Recognize that foraging behavior and diet selection are learned. What livestock learn to eat, they learn early in life — usually from their mothers, explains Emmick. “Dairy calves tied to calf hutches learn nothing about being grazers, grazing or selecting their own diets.”
When a grazing-dairy system is implemented, calves need to be taught to graze at an early age. Emmick recommends getting them on grass as soon as possible for eight to 10 weeks — with their mothers or nurse cows. These cows with calves should be in a separate pasture away from the milking herd.
Be cautious of overfeeding protein. When it comes to monitoring animal performance, he calls the cow “the lie detector.”
“Regardless of what a computer ration says we should feed cows on pasture, if they are not eating well, are not producing lots of milk or are losing body condition, it is probably not the pasture's fault.”
Instead, he suggests that it's likely they're being overfed protein in the barn ration.
“Pasture forages range from 20 to 34% crude protein,” he explains. “A cow only needs about 16 or 17% protein in her diet. Overfeeding protein results in subclinical ammonia toxicity, which causes cows to go off feed and divert energy away from milk production to detoxify and eliminate the ammonia.”
Pastured dairy cows don't need to be fed protein unless the pasture is in short supply. If that's the case, then all nutrients will be in short supply. Generally, pastured cows should be supplemented with energy.
Monitor when and what cows are eating. A cow's dry matter intake from a pasture hinges on three things: the number of bites she takes per unit of time, the amount of forage taken in with each bite and the amount of time she spends grazing.
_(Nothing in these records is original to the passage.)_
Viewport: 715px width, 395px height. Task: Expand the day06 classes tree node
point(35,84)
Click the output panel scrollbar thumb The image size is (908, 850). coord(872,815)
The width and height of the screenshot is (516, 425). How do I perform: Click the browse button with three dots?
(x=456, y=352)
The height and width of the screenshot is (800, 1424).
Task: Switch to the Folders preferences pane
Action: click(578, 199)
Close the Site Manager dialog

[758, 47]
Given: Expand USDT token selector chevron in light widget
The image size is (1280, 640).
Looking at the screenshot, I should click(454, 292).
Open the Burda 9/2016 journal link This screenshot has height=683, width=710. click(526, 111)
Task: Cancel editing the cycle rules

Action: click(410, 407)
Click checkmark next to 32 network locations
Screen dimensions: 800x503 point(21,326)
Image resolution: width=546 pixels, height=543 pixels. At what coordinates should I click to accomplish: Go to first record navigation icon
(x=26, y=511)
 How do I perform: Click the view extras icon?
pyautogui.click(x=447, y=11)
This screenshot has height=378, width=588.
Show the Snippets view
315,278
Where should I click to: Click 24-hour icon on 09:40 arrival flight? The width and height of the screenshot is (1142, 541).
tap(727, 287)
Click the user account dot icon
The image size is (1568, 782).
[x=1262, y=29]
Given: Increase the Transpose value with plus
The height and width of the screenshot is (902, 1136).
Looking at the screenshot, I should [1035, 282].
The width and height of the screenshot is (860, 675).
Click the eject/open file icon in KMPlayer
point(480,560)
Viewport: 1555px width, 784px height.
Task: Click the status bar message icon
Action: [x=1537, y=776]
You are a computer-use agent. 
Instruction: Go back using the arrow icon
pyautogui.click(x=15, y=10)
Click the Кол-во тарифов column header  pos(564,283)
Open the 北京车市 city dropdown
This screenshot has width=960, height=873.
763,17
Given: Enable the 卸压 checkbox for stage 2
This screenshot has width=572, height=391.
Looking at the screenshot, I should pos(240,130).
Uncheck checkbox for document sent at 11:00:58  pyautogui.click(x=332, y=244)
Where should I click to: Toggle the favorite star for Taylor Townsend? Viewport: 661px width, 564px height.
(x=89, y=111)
“Anything that gets in the way of this formula will result in a loss of intake and milk production,” Emmick says.
To ensure animals' opportunities to optimize intake, he offers three simple rules:
Cows should graze pastures that are 6-8” tall. Forage heights below 4” reduce intake per bite. Forages taller than 10-12” have higher fiber levels, which increase tensile and shear strength, reducing bite rate.
Pastures should be at least 50% legumes to optimize bite rate and intake per bite. Cattle and sheep prefer legumes over grass by a 70-30% ratio.
Legumes are higher in protein, higher in energy, are more digestible, and animals can eat legumes faster than they can eat grass. Thus, legumes are their preferred food,” he says.
To ensure high dry matter intakes, allow cows to graze during the first and last four hours of daylight. Ruminants are most active during the gray light hours at dawn and dusk. Accommodating this natural foraging behavior may mean shifting milking times, says Emmick.